NHKのバリアフリーバラエティ(障害者のための情報バラエティー)「バリバラ」。一昔前の「障がい者の番組」という概念を覆す、笑いありタブーありのガチな人気番組です。

最近では、24時間テレビの裏で【検証!「障害者×感動」の方式】というテーマで生放送された内容が物議を醸しています。障害者を描くのに”感動”は必要なのか?当事者たちが生で語り合い、さらに24時間テレビの裏側ということで「NHKが日テレにケンカ売ってるwww」とネットでも話題に。

そんなバリバラですが、前回放送時のテーマは「発達障害のある人の就労」。9/16(金)(15日木曜深夜0:00)再放送です。
最近何かととりだたされる「大人の発達障害」を抱える人たちの就労について、スタジオには去年自らも発達障害であると告白したモデルの栗原類さんをゲストに迎え、実際に発達障害を抱える人が働く姿を追いかけました。

出社後にまず「雑談の練習」を取り入れているのが、発達障害者の就労サポートを行っているKaien。発達障害の方に特化した就労支援事業です。

「雑談の練習」と聞いて、驚く人も少なくないでしょう。多くの人が無意識にやっている「雑談」。特にこれといったテーマを設けるわけではないですが、人が集まると自然と会話が生まれます。例えば最近では「iPhone7予約した?」なんて会話も多いのではないでしょうか。

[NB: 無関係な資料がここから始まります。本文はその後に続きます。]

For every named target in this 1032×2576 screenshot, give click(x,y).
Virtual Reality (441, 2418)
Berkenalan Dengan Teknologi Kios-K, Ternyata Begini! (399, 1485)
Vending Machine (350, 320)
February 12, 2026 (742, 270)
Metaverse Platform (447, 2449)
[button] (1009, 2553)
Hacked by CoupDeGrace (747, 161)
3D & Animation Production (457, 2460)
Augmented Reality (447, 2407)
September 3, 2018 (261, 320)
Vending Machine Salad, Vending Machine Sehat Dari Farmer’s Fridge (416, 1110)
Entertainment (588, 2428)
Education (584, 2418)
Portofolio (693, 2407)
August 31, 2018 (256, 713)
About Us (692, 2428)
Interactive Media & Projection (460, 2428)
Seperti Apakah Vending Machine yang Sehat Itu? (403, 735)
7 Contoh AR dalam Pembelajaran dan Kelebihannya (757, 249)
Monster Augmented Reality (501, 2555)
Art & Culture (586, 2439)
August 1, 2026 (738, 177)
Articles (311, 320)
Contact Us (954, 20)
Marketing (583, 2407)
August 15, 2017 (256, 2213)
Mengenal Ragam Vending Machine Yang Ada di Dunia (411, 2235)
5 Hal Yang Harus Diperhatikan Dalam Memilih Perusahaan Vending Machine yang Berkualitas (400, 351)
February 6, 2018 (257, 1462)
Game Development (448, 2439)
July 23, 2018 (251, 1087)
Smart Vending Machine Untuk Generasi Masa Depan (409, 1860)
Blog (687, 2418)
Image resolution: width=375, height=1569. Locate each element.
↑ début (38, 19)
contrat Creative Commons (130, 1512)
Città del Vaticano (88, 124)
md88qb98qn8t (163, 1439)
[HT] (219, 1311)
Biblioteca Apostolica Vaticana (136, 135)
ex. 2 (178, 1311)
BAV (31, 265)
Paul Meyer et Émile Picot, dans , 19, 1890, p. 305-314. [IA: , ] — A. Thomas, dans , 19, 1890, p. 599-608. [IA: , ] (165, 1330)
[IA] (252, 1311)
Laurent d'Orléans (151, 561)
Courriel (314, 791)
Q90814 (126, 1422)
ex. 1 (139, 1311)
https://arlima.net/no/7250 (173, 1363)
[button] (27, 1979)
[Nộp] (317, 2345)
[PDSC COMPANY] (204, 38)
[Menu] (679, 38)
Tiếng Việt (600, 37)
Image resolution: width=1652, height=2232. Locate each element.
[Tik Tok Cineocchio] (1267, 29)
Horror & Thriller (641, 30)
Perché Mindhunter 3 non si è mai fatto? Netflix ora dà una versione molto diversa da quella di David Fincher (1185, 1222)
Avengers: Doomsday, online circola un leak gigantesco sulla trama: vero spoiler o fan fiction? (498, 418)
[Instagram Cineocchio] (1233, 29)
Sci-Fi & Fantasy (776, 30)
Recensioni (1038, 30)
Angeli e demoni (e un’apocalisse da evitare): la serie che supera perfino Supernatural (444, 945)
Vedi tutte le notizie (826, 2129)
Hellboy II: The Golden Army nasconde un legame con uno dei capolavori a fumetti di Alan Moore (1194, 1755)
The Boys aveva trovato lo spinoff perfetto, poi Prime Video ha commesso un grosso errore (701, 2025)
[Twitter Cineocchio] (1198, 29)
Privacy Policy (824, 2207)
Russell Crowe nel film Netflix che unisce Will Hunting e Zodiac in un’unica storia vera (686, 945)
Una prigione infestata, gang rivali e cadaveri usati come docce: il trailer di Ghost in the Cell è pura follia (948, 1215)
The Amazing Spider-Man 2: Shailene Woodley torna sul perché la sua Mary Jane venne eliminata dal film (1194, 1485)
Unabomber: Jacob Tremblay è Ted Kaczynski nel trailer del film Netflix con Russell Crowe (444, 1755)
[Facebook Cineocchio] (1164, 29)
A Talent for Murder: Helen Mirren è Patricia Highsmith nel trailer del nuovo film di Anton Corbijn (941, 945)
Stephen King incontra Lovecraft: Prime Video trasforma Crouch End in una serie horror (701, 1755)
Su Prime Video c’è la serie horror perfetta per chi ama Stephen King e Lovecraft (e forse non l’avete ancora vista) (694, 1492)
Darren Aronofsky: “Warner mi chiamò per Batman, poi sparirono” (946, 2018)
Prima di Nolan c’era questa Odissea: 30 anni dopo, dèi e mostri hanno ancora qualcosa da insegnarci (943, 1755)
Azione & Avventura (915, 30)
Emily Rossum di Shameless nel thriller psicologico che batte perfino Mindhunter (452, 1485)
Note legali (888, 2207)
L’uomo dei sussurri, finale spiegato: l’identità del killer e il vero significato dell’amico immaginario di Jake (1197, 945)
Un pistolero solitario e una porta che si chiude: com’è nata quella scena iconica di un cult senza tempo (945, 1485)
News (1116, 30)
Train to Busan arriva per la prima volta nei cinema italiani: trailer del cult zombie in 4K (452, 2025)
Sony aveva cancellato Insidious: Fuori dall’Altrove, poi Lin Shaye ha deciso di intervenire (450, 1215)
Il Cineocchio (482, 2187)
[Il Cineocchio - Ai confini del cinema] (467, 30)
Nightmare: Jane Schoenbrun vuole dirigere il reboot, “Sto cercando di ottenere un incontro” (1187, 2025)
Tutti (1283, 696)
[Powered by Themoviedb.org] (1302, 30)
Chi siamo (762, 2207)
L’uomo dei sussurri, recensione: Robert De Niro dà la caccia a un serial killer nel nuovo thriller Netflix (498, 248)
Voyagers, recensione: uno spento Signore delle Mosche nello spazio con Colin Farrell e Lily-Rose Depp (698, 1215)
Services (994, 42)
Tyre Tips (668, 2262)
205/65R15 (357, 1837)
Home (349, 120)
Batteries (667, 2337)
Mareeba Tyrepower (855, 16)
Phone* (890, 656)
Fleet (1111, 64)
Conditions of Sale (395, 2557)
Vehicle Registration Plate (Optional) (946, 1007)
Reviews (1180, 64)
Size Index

発達障害を抱える人たちの中には、そんな雑談を非常に苦手とする方もいます。
学校で教えられるものではありませんが、雑談にも暗黙のルールがあります。

  • 相手の話を聞く姿勢をもつ
  • 自分の話ばかりをしない
  • 相手の不快なことを聞かない
  • 相手を傷つける発言をしない

雑談の暗黙のルールといえば、上記のようなことでしょうか。多くの人が当たり前に守っている最低限のルールが、発達障害を抱える人にとっては難しいものだったりします。以下のように暗黙の雑談ルールを無意識に破ってしまう可能性もあるのです。

  • 相手の話を聞かない
  • 自分の話ばかりしてしまう
  • 相手が不快に思うことを質問する
  • 相手を傷つけることを平気で言う

この「雑談力」を養う時間。賛否両論あるようです。

発達障害を抱える人に限らず「コミュニケーション力」というのは社会で生きていく上で求められるスキルなのは確か。コミュ障と呼ばれる人(自覚している人)も雑談が苦手で悩んでいる人も多いことでしょう。

今回のバリバラを見た人の意見はそれぞれ。
「発達障害者に特化した配慮のある会社があるなんて素晴らしい!なるほど!そんな働き方があったか!」という前向きな意見がある一方、「ここで働けている人は軽度なパターン。実際は電話すら取ることもできない人も多い…」という悲観的な意見も。

障害者雇用がすすむ中、企業側の障害への理解や配慮も求められます。このように、毎朝設けている雑談力アップのための時間・電話を取りメモが取れるようになるまでの時間・クライアントに失礼な発言をしないようになるまでの時間など、費やす多くの時間と受け入れる余裕・理解が「ある!」と自信を持って言える企業はどれくらいあるでしょうか。

平均的に新人ができるようになるまでにかかる時間(企業側が想像している時間)を圧倒的に超えてくる可能性が高いということを念頭に、企業側も受け入れを強化していくべきなのではないでしょうか。